| Requirements |
Replace "computer-use agent" with "screen-control agent" in every item below, and leave everything else unchanged.

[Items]
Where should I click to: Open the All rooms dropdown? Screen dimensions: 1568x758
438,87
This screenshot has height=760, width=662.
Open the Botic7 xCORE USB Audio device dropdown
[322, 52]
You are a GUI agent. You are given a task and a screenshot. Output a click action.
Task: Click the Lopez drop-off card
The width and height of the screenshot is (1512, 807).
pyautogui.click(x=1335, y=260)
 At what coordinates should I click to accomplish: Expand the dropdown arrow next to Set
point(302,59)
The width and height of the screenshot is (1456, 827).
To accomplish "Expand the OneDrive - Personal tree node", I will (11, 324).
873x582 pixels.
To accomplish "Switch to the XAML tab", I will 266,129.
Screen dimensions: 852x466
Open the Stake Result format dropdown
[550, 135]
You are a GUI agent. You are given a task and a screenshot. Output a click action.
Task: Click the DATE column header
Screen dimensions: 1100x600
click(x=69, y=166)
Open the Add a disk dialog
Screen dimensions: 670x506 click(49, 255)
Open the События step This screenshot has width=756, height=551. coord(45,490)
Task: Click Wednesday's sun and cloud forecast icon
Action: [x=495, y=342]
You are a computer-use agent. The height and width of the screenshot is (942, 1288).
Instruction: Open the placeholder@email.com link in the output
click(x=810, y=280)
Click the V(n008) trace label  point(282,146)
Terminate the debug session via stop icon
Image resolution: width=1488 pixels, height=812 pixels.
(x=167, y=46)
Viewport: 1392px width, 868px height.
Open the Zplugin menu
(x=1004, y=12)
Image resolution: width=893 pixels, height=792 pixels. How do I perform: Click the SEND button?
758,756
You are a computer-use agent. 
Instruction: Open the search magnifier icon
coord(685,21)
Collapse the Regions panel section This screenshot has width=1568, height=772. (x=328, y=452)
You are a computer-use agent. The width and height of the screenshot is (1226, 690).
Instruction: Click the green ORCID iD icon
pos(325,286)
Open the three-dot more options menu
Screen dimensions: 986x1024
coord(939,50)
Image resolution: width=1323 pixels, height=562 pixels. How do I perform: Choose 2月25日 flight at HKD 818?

| Task response |
Where should I click to: Open the All rooms dropdown? Screen dimensions: 1568x758
438,87
This screenshot has height=760, width=662.
Open the Botic7 xCORE USB Audio device dropdown
[322, 52]
You are a GUI agent. You are given a task and a screenshot. Output a click action.
Task: Click the Lopez drop-off card
The width and height of the screenshot is (1512, 807).
pyautogui.click(x=1335, y=260)
 At what coordinates should I click to accomplish: Expand the dropdown arrow next to Set
point(302,59)
The width and height of the screenshot is (1456, 827).
To accomplish "Expand the OneDrive - Personal tree node", I will (11, 324).
873x582 pixels.
To accomplish "Switch to the XAML tab", I will 266,129.
Screen dimensions: 852x466
Open the Stake Result format dropdown
[550, 135]
You are a GUI agent. You are given a task and a screenshot. Output a click action.
Task: Click the DATE column header
Screen dimensions: 1100x600
click(x=69, y=166)
Open the Add a disk dialog
Screen dimensions: 670x506 click(49, 255)
Open the События step This screenshot has width=756, height=551. coord(45,490)
Task: Click Wednesday's sun and cloud forecast icon
Action: [x=495, y=342]
You are a screen-control agent. The height and width of the screenshot is (942, 1288).
Instruction: Open the placeholder@email.com link in the output
click(x=810, y=280)
Click the V(n008) trace label  point(282,146)
Terminate the debug session via stop icon
Image resolution: width=1488 pixels, height=812 pixels.
(x=167, y=46)
Viewport: 1392px width, 868px height.
Open the Zplugin menu
(x=1004, y=12)
Image resolution: width=893 pixels, height=792 pixels. How do I perform: Click the SEND button?
758,756
You are a screen-control agent. 
Instruction: Open the search magnifier icon
coord(685,21)
Collapse the Regions panel section This screenshot has width=1568, height=772. (x=328, y=452)
You are a screen-control agent. The width and height of the screenshot is (1226, 690).
Instruction: Click the green ORCID iD icon
pos(325,286)
Open the three-dot more options menu
Screen dimensions: 986x1024
coord(939,50)
Image resolution: width=1323 pixels, height=562 pixels. How do I perform: Choose 2月25日 flight at HKD 818?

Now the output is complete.